Here is a graph that I think does a good job of showing just how much turnover there is in the MLB amongst closers:
As you can see over the last 13 seasons, more than 95 different pitchers have been closers long enough to pick up 50 saves, which by my estimation is two seasons (between 2011 and 2012, 14 pitchers managed to notch 50 saves). However, only half have stuck long enough to reach 100 saves and less than 20 managed to get 200 saves. None of the M’s closers have managed to crack the 200 save plateau. Only Kazuhiro Sasaki and JJ Putz have even accumulated 100 saves for the Mariners over the last 13 seasons. Here is a very rough chart of the approximate tenure of each Seattle closer measured in percent:
As I looked around the league, I found that the Mariners were pretty normal in terms of numbers of closers used over this timeframe. Not to be a Debbie-Downer, but the only real thing to take from this is that the Mariners’ new closer, Danny Farquhar, probably won’t still be the closer by the end of the 2015 season.

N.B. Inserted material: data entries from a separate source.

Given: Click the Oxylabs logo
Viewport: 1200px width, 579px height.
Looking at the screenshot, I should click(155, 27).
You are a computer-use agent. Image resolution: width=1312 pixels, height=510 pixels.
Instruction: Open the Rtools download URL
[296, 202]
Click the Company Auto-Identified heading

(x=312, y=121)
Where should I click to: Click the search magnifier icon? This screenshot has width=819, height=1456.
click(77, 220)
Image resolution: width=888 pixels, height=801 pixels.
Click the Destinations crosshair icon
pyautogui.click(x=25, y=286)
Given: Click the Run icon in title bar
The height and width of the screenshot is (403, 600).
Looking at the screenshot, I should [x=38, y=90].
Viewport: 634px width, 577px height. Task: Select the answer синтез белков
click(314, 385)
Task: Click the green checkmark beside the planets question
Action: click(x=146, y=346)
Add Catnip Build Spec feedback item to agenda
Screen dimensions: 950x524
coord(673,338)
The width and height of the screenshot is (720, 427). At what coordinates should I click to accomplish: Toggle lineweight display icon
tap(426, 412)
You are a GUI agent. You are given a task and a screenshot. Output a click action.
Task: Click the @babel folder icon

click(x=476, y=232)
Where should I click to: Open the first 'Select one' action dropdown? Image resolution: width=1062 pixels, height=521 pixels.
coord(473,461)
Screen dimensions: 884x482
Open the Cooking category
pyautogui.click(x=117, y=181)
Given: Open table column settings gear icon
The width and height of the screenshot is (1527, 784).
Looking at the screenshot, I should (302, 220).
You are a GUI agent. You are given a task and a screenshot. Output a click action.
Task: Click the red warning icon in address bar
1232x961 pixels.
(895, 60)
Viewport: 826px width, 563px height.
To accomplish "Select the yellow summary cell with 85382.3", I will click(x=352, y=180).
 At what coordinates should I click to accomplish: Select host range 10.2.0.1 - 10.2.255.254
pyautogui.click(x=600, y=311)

However, let’s talk about Danny Farquhar while he is the closer. Farquhar was acquired from the New York Yankees in the Ichiro trade last season and made his Seattle debut in May. Over the course of May, he threw 7 and 2/3 innings and had a ghastly 7.04 ERA despite striking out a bunch of hitters and touching 96 mph with his fastball. At the time, Farquhar blended in quite well with Carter Capps, who also threw hard and couldn’t get anyone out.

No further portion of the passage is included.